4. Gestión de riesgo de terceros y proveedores
La externalización de procesos clave y la dependencia de proveedores críticos exponen a las organizaciones a riesgos que muchas veces se encuentran fuera de su control directo.
Los reguladores esperan cada vez más evidencia de que estos terceros estén identificados, evaluados y monitoreados de manera sistemática.
Cómo abordarlo: Implementar un modelo de gobierno de terceros que incluya segmentación por criticidad, ‘due diligence’ estructurado, monitoreo continuo y planes de contingencia ante posibles fallas.
El riesgo de un proveedor crítico es, en la práctica, el riesgo de la propia organización.
5. Presión regulatoria creciente
Las organizaciones deben demostrar una gestión efectiva de riesgos operacionales, cumplimiento normativo, protección de datos, PLAFT, seguridad de información, ciberseguridad, continuidad de negocios y programas de integridad.
En el Perú y otros mercados de la región, los reguladores continúan elevando sus expectativas respecto del modelo de gobierno y la efectividad de los sistemas de control.
Cómo abordarlo: Mapear los requerimientos regulatorios aplicables y traducirlos en controles concretos, con evidencia objetiva y reportes ejecutivos que permitan demostrar cumplimiento efectivo.
La clave está en evolucionar desde una gestión reactiva hacia una gestión preventiva y proactiva, capaz de identificar riesgos y requerimientos regulatorios antes de que generen impactos para la organización.
6. Cultura de riesgos
Muchas organizaciones cuentan con metodologías, políticas y herramientas adecuadas, pero enfrentan dificultades para que la gestión de riesgos forme parte de las decisiones cotidianas.

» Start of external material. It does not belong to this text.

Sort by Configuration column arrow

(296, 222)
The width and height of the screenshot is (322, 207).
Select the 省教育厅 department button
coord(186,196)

Cómo abordarlo: Trabajar la cultura desde tres frentes complementarios: liderazgo visible de la Alta Dirección, programas de sensibilización adaptados a cada área y mecanismos que incentiven comportamientos alineados con la gestión de riesgos.

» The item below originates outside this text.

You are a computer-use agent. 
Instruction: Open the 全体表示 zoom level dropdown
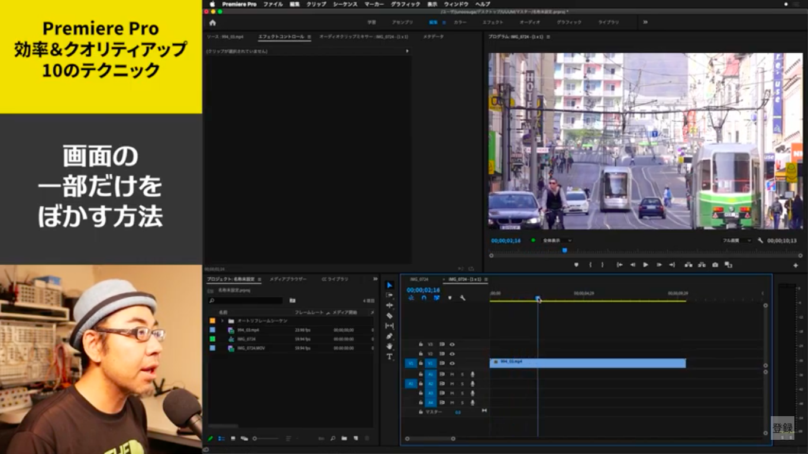557,241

La cultura se construye con ejemplos, no con políticas.
7. Integración de los riesgos no financieros bajo una visión común
La fragmentación de iniciativas genera duplicidades, ineficiencias y una comprensión limitada de las exposiciones reales de la organización.
Las organizaciones más maduras ya no gestionan de forma independiente el riesgo operacional, la continuidad de negocios, la ciberseguridad, el cumplimiento, PLAFT o los riesgos de terceros. Están evolucionando hacia modelos integrados de riesgos no financieros que permiten comprender mejor las interdependencias y priorizar las decisiones de manera más efectiva.

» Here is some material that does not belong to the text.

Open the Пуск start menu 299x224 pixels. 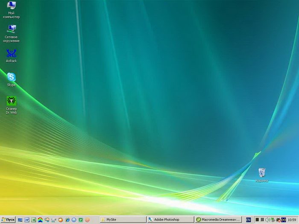(8, 220)
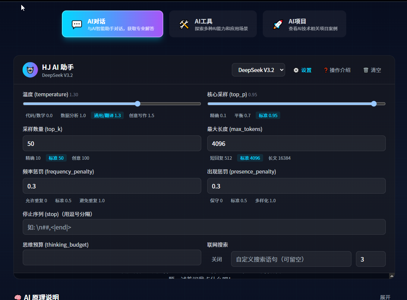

Asimismo, la calidad, integridad y trazabilidad de los datos se están convirtiendo en factores críticos para la efectividad de estos modelos y para la toma de decisiones basada en información confiable.
Cómo abordarlo: Diseñar un modelo integrado de riesgos no financieros con una taxonomía común, metodologías consistentes y un modelo de reporte ejecutivo consolidado que permita a la Alta Dirección contar con una visión integral de sus exposiciones.
La integración no es un proyecto tecnológico; es un ejercicio de gobierno y liderazgo.
La pregunta que realmente importa
La pregunta ya no es si las organizaciones deberán gestionar riesgos no financieros más complejos. La verdadera pregunta es qué tan preparadas están para hacerlo de manera integrada, consistente y alineada con sus objetivos estratégicos.
Aquellas organizaciones que desarrollen capacidades sólidas de gestión de riesgos, resiliencia operacional y gobierno corporativo estarán mejor posicionadas para proteger sus operaciones, fortalecer la confianza de sus grupos de interés y generar valor sostenible en el largo plazo.
¿Cuál de estos desafíos representa hoy la mayor preocupación para su organización?